L'iniziativa internazionale in "solidarietà con il movimento sociale dei giovani tunisini", condanna la "repressione cieca e le ondate di arresti in molte città, il ricorso ai maltrattamenti e alla tortura", e denuncia l'indifferenza dell'Europa

 

Sergio Scandura, autore di tenaci cronache sui lutti e le infamie delle migrazioni mediterranee per Radio Radicale, avverte che dalle coste tunisine stanno salpando, e debitamente naufragando, imbarcazioni cariche non più di migranti subsahariani o mediorientali, ma di tunisini. La Tunisia, sapete, è lontana sì e no 70 chilometri da Pantelleria, più o meno come Firenze da Pisa. Lontanissima dai pensieri, se non di Pantelleria, del resto d’Italia. E’ stato appena pubblicato un appello internazionale in “solidarietà con il movimento sociale dei giovani tunisini” sottoscritto da personalità che impegnano la loro reputazione, associazioni, sindacati (Cgt, Cgil) e cittadini.
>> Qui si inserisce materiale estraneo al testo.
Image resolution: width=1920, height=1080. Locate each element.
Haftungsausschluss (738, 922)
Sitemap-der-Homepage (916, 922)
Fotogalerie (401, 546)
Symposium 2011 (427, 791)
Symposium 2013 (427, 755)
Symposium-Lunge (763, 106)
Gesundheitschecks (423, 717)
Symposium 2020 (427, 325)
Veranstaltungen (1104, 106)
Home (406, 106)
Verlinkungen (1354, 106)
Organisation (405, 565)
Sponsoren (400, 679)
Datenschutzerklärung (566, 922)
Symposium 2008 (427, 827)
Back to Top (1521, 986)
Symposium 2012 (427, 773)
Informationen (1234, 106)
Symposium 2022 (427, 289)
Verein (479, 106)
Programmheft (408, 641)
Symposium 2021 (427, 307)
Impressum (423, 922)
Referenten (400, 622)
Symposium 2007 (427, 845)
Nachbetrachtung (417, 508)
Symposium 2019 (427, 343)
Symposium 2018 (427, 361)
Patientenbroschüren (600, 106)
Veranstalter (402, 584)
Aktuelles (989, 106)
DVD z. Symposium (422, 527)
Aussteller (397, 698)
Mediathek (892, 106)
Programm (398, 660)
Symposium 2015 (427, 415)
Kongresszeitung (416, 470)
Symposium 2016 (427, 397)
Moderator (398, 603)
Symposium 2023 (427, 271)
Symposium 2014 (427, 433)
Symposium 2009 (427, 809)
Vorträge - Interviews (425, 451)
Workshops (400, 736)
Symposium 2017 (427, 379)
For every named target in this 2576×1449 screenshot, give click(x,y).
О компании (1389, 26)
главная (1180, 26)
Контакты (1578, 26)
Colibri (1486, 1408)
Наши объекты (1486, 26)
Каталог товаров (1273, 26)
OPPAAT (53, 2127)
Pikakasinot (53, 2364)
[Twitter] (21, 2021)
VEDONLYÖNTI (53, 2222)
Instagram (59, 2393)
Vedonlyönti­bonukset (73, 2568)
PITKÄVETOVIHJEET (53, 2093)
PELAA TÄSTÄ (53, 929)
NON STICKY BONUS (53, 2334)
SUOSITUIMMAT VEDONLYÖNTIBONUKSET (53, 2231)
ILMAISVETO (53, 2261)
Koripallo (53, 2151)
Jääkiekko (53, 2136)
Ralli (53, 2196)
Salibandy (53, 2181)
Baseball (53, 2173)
Dice di guardare con allarme “alla repressione cieca e alle ondate di arresti che si sono abbattute nei giorni scorsi su centinaia di giovani dei quartieri popolari in molte città tunisine. Questi giovani non fanno che rivendicare quello che, dieci anni fa, ha dato avvio alla “rivoluzione per la dignità”: il diritto al lavoro, alla libertà, alla giustizia e all’uguaglianza.

 

“I firmatari – continua – ricordano con forza al governo tunisino che è tenuto al rispetto dei princìpi consacrati dalla Costituzione del 2014, che impegnano lo stato tunisino a rispettare la dignità dei suoi cittadini. Condannano il ricorso ai maltrattamenti, alla tortura e alle procedure giudiziarie sommarie. Osservano che l’assenza di ogni riconsiderazione delle scelte economiche e sociali del vecchio regime da parte dei governi tunisini che si sono succeduti dal 2011 ha solo impoverito ulteriormente la popolazione, soprattutto le categorie sociali precarie, e ha costretto migliaia di giovani e adulti a piccoli espedienti, alimentando i circuiti dell’economia informale, dell’immigrazione irregolare o dell’estremismo. Una situazione del genere non poteva che sfociare in un confronto con il potere che, ancora oggi, risponde alla loro angoscia e alle loro legittime richieste solo attraverso la repressione. Questi movimenti dei giovani tunisini sono rivelatori, non solo del vicolo cieco economico e sociale in cui il governo tunisino ha fatto precipitare la società, ma anche dell’indifferenza dell’Unione europea e dei governi che la compongono, accrescendo il debito che grava sul paese. E’ più che mai necessario abrogare questo debito e offrire ai giovani tunisini la prospettiva di vivere e lavorare nel paese. In nome della fiducia nei princìpi di giustizia e di libertà per tutti i popoli e al diritto della gioventù a una vita dignitosa e pulita, facciamo appello al governo tunisino perché liberi tutte le persone ingiustamente arrestate e adotti misure adeguate alle aspirazioni del popolo tunisino e della sua rivoluzione. Facciamo anche appello a tutte e tutti coloro che amano democrazia, libertà e giustizia, in Europa e nel mondo, a premere sulle autorità tunisine affinché la rivoluzione del 2011 non si muti in un incubo, rispondendo con le pratiche repressive del passato alle legittime aspirazioni del popolo tunisino”.